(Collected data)

══════

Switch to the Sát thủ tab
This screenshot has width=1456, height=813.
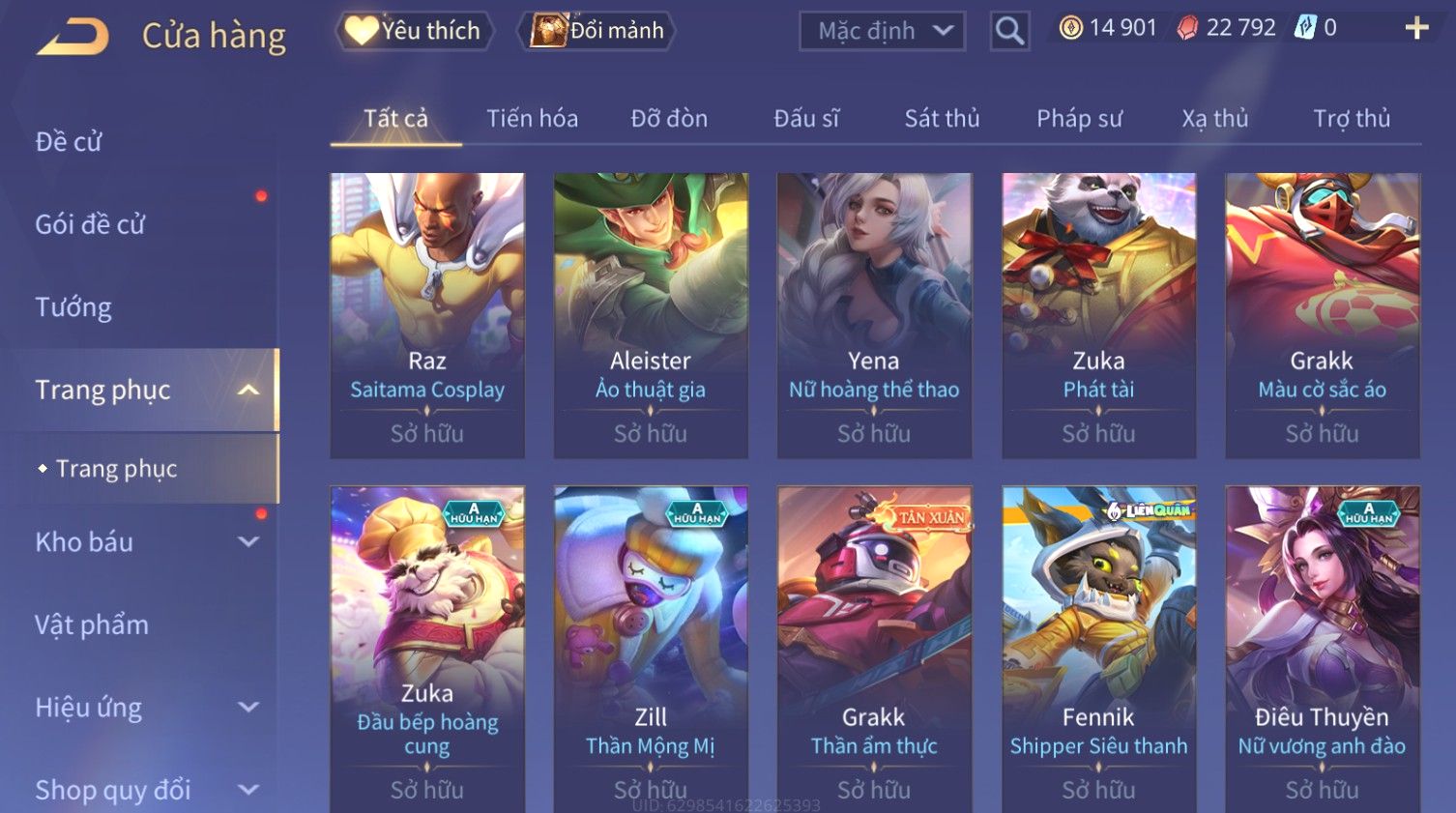(942, 119)
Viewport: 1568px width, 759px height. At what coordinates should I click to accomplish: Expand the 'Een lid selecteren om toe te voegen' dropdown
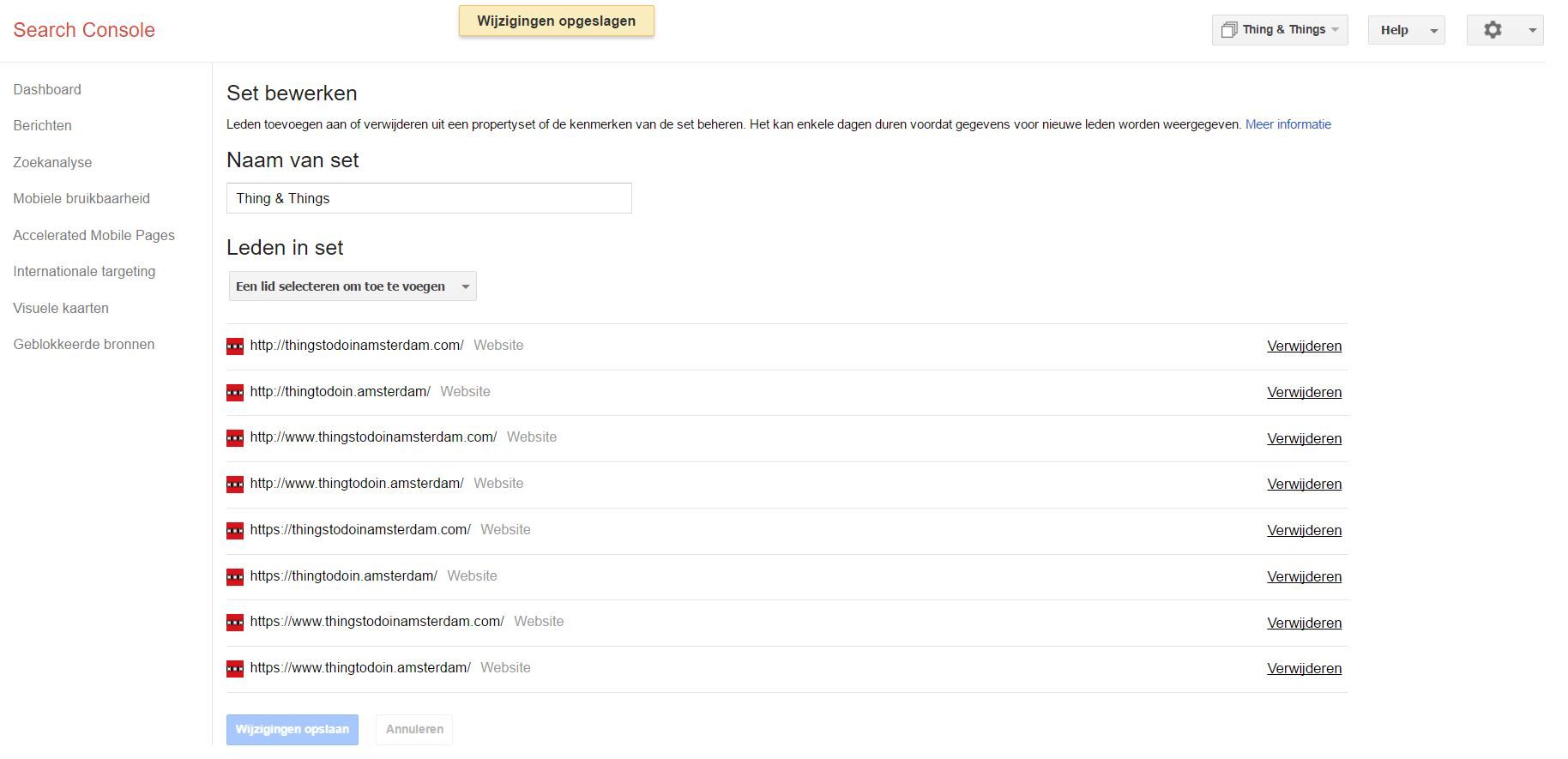353,286
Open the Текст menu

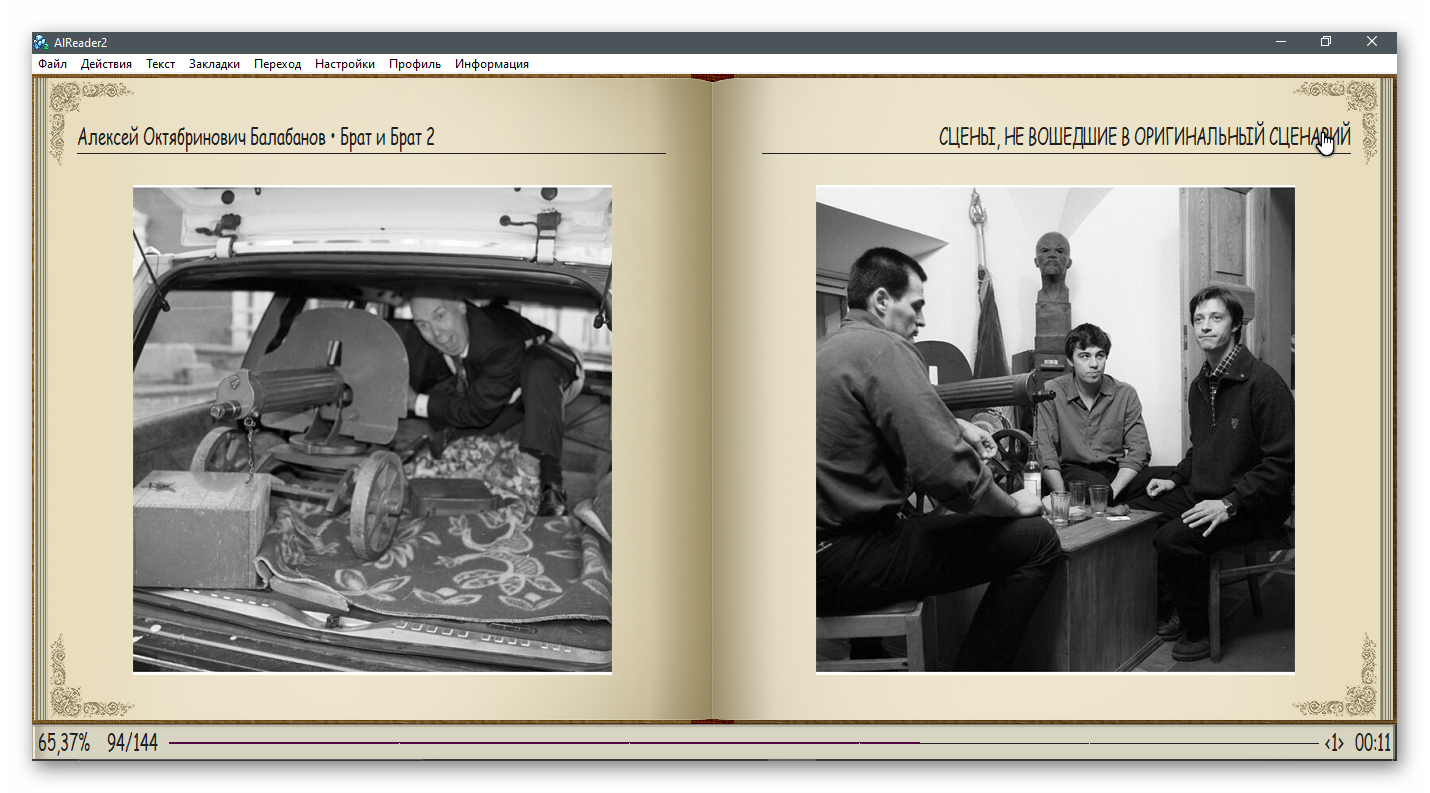pos(160,64)
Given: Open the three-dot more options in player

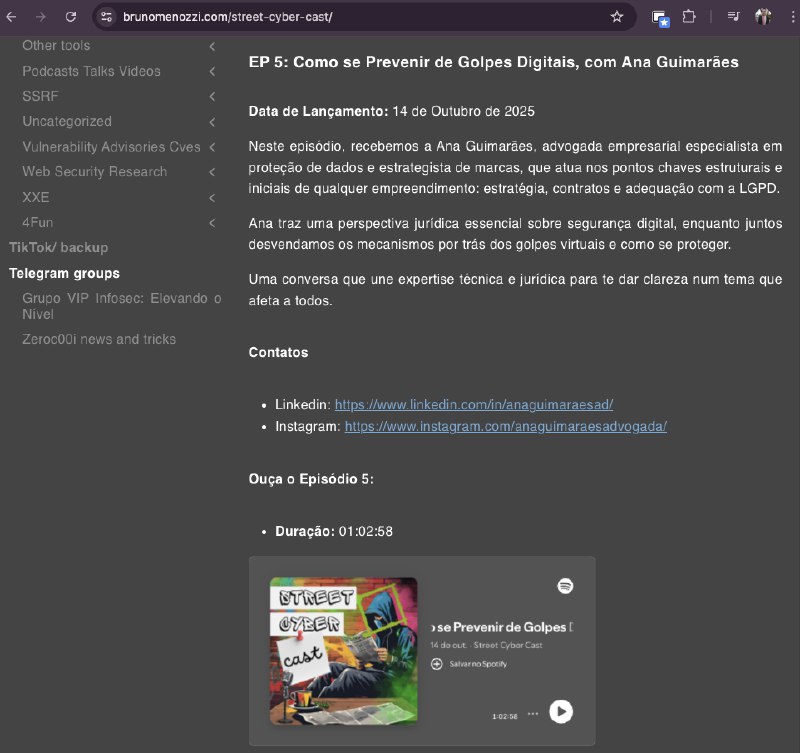Looking at the screenshot, I should click(x=533, y=713).
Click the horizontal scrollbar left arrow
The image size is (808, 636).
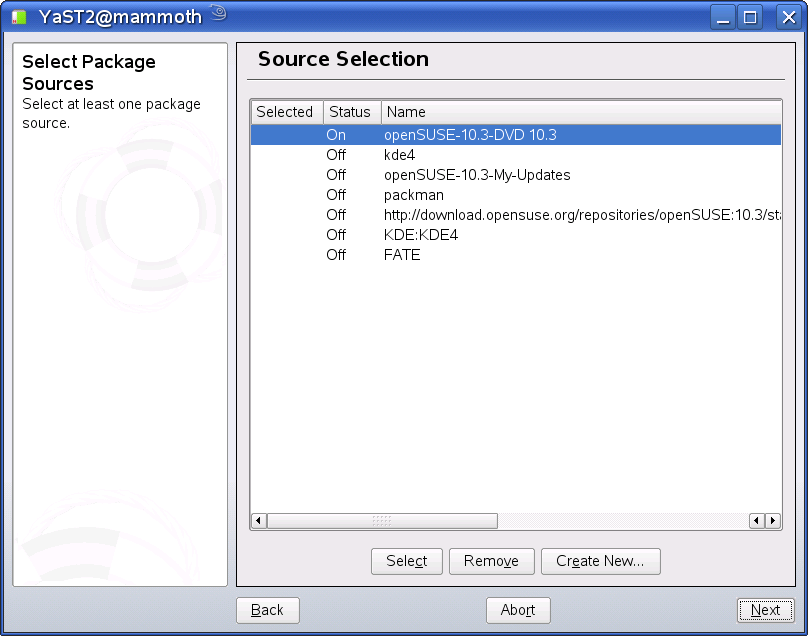(x=259, y=521)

══════

Try it:
Could you set down every record above word for word, leaving out the pictures?

Output:
Switch to the Sát thủ tab
This screenshot has width=1456, height=813.
(942, 119)
Viewport: 1568px width, 759px height. At what coordinates should I click to accomplish: Expand the 'Een lid selecteren om toe te voegen' dropdown
353,286
Open the Текст menu

pos(160,64)
Given: Open the three-dot more options in player

Looking at the screenshot, I should click(x=533, y=713).
Click the horizontal scrollbar left arrow
The image size is (808, 636).
(x=259, y=521)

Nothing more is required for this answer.